Multisystemic disease: A disease that affects many systems in the body.

Myocardial fibrosis: Fibrosis of cardiac muscle. (see Fibrosis)

Myocardial infarction: Death of a segment of heart muscle, which follows interruption of its blood supply.


Nasopharyngitis: Inflammation of the nasopharynx.


Obligate heterozygotes: An individual who may be clinically unaffected but who must carry a gene mutation based on analysis of the family history.

Organelle: A structure within the cell that is specialized for a specific function.


Phenotype: The observable characteristics of an individual, which result from interactions between genes and the environment.

Podocyte: An epithelial cell in the glomerulus of the kidneys that spreads over the capillary basement membrane.

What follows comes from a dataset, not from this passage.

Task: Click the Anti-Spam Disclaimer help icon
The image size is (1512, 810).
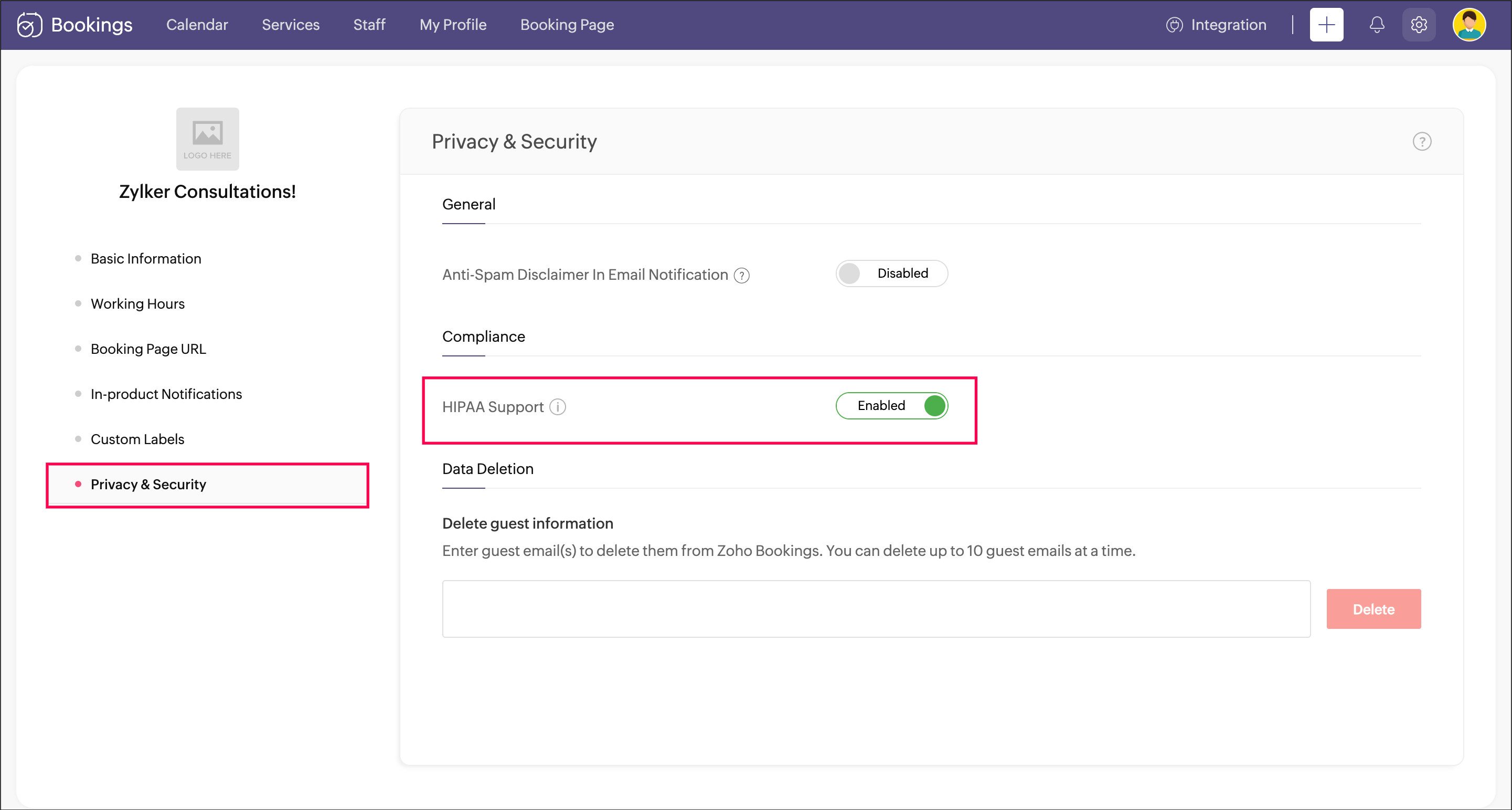Action: tap(742, 276)
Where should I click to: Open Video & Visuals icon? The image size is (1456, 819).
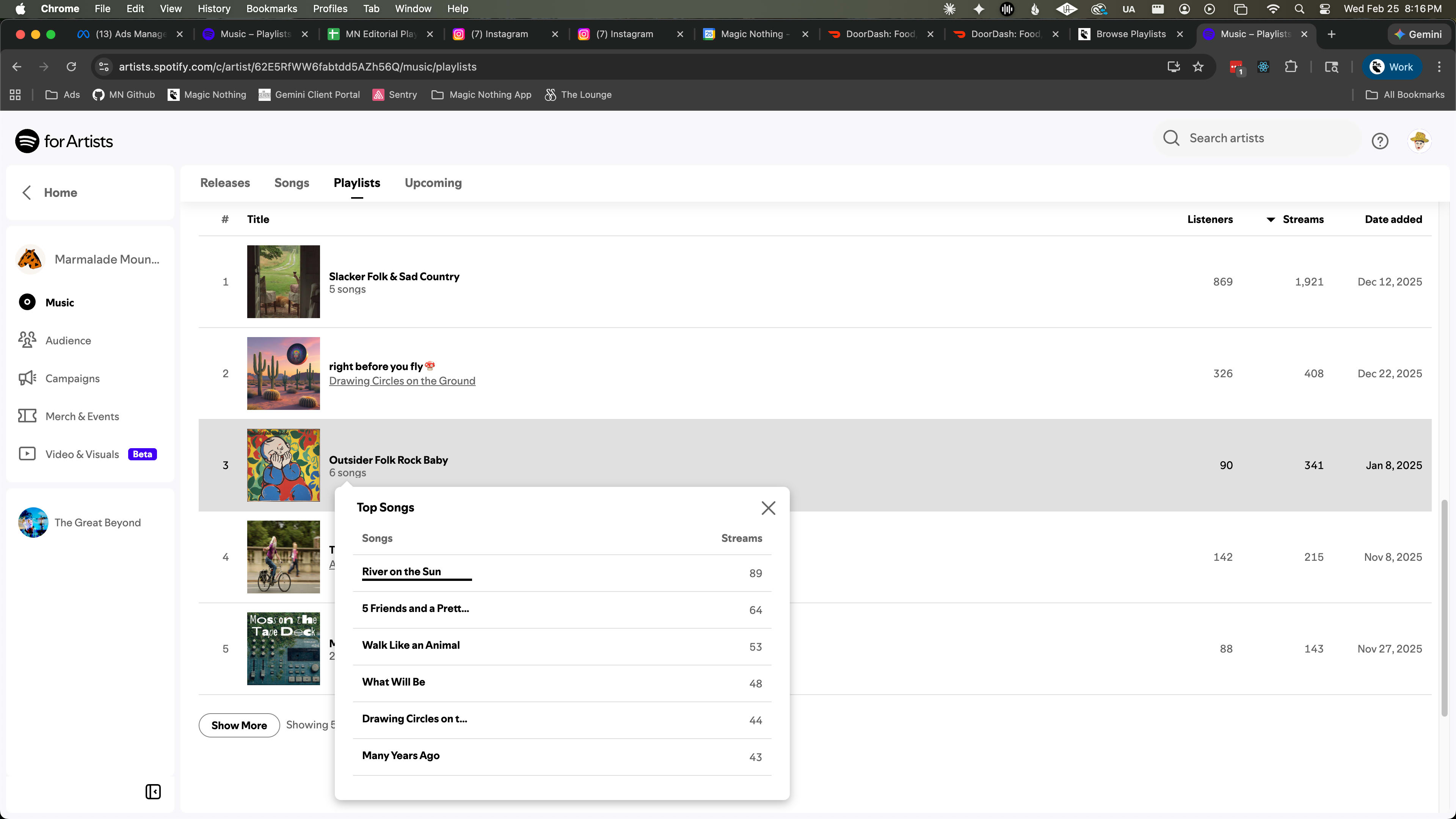click(x=27, y=454)
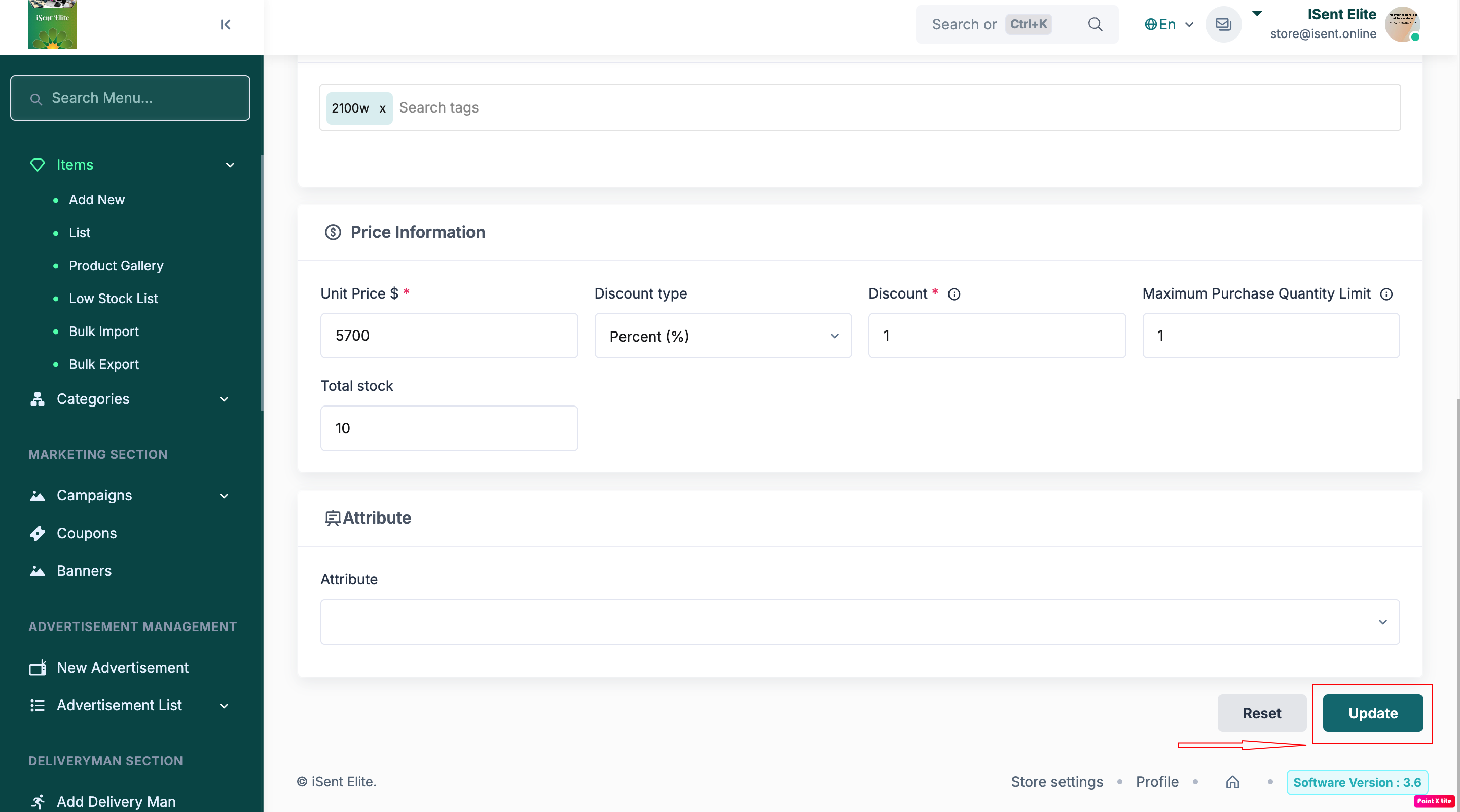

Point mutation: A mutation that changes one nucleotide in a gene by substitution, deletion, or addition.

Proteinuria: The presence of protein in the blood.


Raynaud’s disease: A condition of unknown cause in which the arteries of the fingers are unduly reactive and enter spasm when the hands are cold.

Recombinant DNA: DNA that contains genes from different sources that have been combined by genetic engineering rather than breeding.

Rheumatoid arthritis: The second most common form of arthritis that typically involves the joints of the fingers, wrists, feet, and ankles, with later involvement of the hips, knees, shoulders, and neck.


Sinusitis: Inflammation of one or more of the mucous-membrane–lined air spaces in the facial bones that communicate with the nose (the paranasal sinuses).

Stroke: Sudden attack of weakness usually affecting one side of the body as a consequence of an interruption of blood flow to the brain.

Systemic lupus erythematosus: A chronic inflammatory autoimmune disease of connective tissue, affecting the skin and various internal organs.


Telangiectasia: A localized collection of distended blood capillary vessels. It is recognized as a red spot, sometimes spidery in appearance that blanches on pressure.

Tinnitus: The sensation of sound in the ears, head, or around the head in the absence of an external sound source.

Transfection: The direct transfer of DNA molecules into a cell.

Transient ischemic attack: The result of temporary disruption of the circulation to part of the brain due to embolism, thrombosis to brain arteries, or spasm of the vessel walls.


Vertebrobasilar: The vertebrobasilar system contains three blood vessels: the two vertebral arteries and a single basilar artery that is located toward the back of the brain and provides approximately 20% of the intracranial blood supply.

Vertigo: Disabling sensation in which the individual feels that their surroundings are in a state of constant movement.

Vessel tortuosity: The bending or twisting of a blood vessel.


White matter: Nerve tissue of the central nervous tissue that is paler in color than the associate grey matter because it contains more nerve fibers and thus larger amounts of the insulating material, myelin.